# Records supplied
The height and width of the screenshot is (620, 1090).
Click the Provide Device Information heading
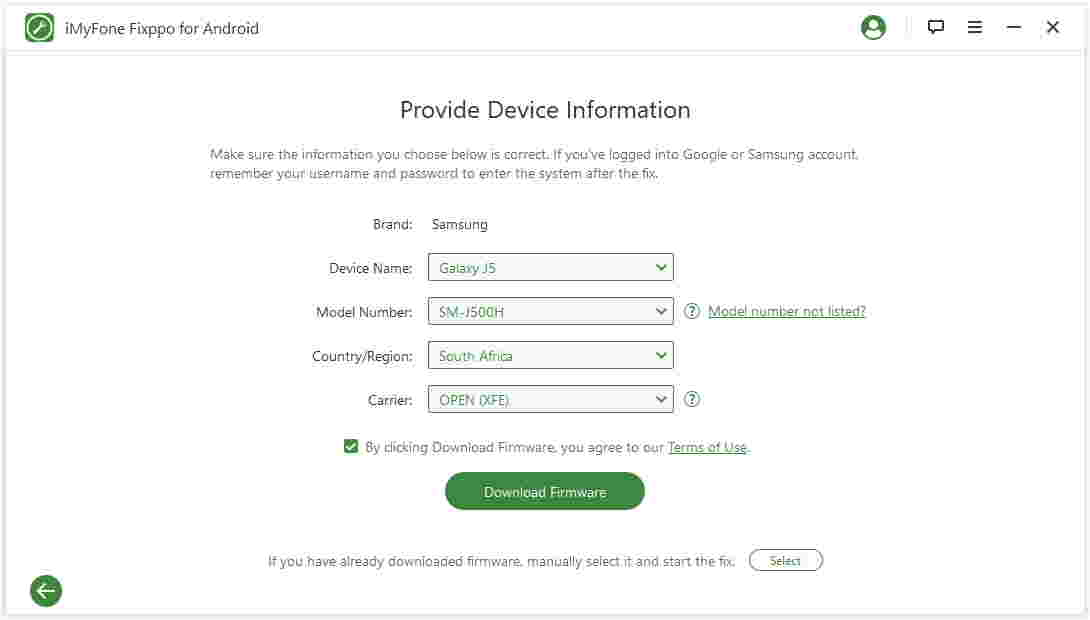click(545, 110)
--
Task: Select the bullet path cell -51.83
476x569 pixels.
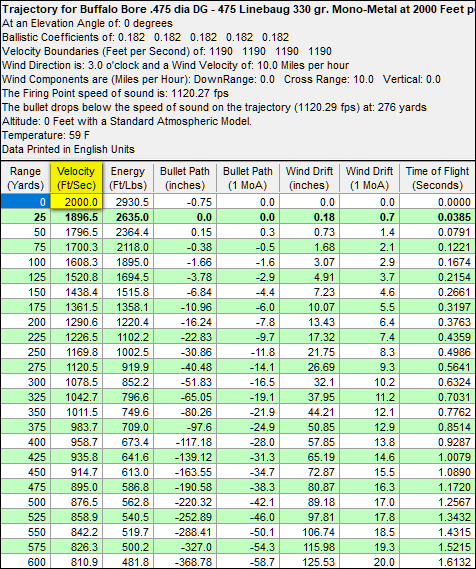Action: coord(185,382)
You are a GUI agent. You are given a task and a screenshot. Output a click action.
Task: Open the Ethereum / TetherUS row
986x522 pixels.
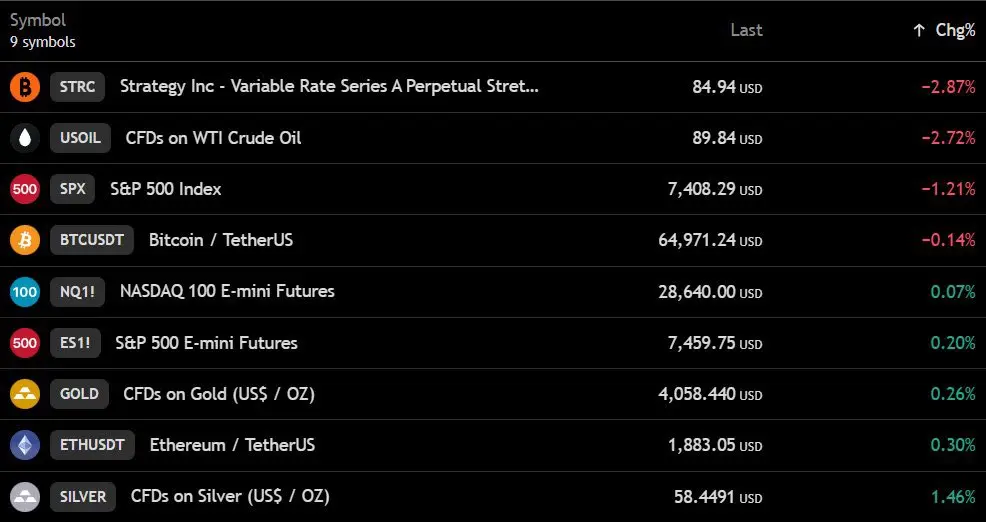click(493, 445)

# Written problem
Print the lines starting with the one that contains "The height and" and ending with the one that contains "click(545, 110)", both included, leaving out the pictures.

# Task response
The height and width of the screenshot is (620, 1090).
Click the Provide Device Information heading
click(545, 110)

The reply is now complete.